Los Museos han revisitado de diversas maneras esta tradición de la escena. Pero la efimeridad y la corporalidad de lo escénico exigen que la herencia no sea mantenida sólo mediante el rastreo y el comentario de las huellas, sino sobre todo en la confrontación directa con ellas por medio de la acción, de la traducción y la creación de nuevas situaciones de participación en el acto escénico. Al borrado de límites entre representación y proceso se suma ahora la dificultad de concebir eso que para Artaud era esencial en el teatro y que tanto condicionó el desarrollo del arte de acción en los sesenta: “la unicidad”. Y es que la efimeridad y la negociación permanente con los públicos ya no garantizan lo “único” en oposición a lo “repetido” (representado). En toda pieza hay algo único y algo repetido, tanto desde el punto de vista del creador como desde el punto de vista del público que participa en el evento. No sólo por la agilización de nuestra relación con la herencia gracias a la democratización creciente de los archivos (que se suman a los de memoria, cenestesia e imaginación propios del cuerpo), sino también porque el traslado de los procesos al espacio mismo de presentación produce esa combinación constante de repetición, variación e interrupción en la que ahora participa también el público.

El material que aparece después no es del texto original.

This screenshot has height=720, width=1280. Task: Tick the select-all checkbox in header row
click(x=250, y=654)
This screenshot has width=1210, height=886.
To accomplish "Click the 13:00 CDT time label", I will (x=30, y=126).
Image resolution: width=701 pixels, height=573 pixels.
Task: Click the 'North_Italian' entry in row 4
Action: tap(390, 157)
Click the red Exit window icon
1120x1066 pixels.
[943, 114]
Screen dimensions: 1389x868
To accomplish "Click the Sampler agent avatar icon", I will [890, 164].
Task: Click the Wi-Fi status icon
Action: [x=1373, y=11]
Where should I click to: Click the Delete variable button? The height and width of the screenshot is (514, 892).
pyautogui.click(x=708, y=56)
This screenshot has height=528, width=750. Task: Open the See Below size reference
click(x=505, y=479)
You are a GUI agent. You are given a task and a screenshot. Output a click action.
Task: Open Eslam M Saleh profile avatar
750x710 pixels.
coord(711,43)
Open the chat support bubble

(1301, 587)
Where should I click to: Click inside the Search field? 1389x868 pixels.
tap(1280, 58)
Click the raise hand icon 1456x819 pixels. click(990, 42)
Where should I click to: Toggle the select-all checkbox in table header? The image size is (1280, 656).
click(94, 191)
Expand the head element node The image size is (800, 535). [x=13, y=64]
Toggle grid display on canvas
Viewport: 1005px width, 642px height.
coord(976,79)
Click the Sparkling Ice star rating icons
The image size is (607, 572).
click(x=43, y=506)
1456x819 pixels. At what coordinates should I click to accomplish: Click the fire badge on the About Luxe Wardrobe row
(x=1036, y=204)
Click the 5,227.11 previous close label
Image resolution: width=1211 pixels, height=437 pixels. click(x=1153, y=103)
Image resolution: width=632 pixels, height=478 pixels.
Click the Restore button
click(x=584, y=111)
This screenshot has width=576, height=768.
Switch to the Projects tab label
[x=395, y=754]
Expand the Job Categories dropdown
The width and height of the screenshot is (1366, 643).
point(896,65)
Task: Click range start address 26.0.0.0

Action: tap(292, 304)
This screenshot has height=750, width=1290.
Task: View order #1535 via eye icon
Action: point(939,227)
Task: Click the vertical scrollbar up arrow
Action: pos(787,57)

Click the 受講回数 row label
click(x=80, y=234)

La experiencia acumulada por los creadores escénicos en metodologías de creación colectiva, negociación de la temporalidad y diálogo transdisiciplinar puede resultar muy valiosa en un momento en que una vez más nos cuestionamos cómo se relaciona la práctica artística con la pedagógica o la política. Lo que un Centro de Arte ofrece a la creación escénica es la posibilidad de participar en esta reflexión y en este debate desde la acción y la propuesta. Y esto es lo que han hecho en los últimos años con metodologías distintas, por ejemplo, la Fundación Serralves, el Centro Pompidou, la Tate Modern, pero también centros de dimensión menor como Arteleku en San Sebatian o el FRAC de Metz.
El reto que se plantea es el mismo que se le plantea a los artistas visuales: cómo conseguir que el público se detenga, no que se acomode como en un teatro, ni que se pasee como en su visita a una exposición-espectáculo, sino que acepte la invitación al juego, a la suspensión temporal de los ritmos de la cotidianidad y pueda de ese modo ser partícipe de una experiencia, de un debate o de un proyecto. El espectador, en la concepción burguesa de lo escénico, compra el tiempo del otro para que el otro actúe y/o viva por él. Pero hay otro modelo de espectador no acomodado: aquel que contribuye con su trabajo (dinero + tiempo + presencia) a la generación de discurso. Lo que este no-espectador espera no es meramente recibir un producto acabado que satisfaga las expectativas de placer anunciadas en el precio de la entrada, sino también reconocer las premisas, los métodos, los procesos y las aperturas que han permitido o están permitiendo la generación de ese discurso. ¿Cómo compartir el proceso sin atentar contra el núcleo mágicoque permite la emoción o el asombro?
En contraste con el anacronismo tan habitual en las instituciones que tradicionalmente han asumido la promoción (pero también el aislamiento social y político) de las prácticas de teatralidad en la organización institucional de la cultura, el Museo, en tanto sea capaz de escenificar lo político sin espectacularizarlo, ofrecerá otros escenarios para que el cuerpo subjetivo desarrolle todo su potencial de investigación, de placer lúdico y de pensamiento. Se trata obviamente de espacios conceptuales que se pueden ubicar en cualquier lugar físico, incluida, por qué no, la vieja caja escénica, que en algún momento será también rescatada por alguna institución que priorice el discurso frente al “pasadismo”, la propaganda o las meras cifras y reinsertada en el circuito de los lugares en que pensamos y vivimos la contemporaneidad.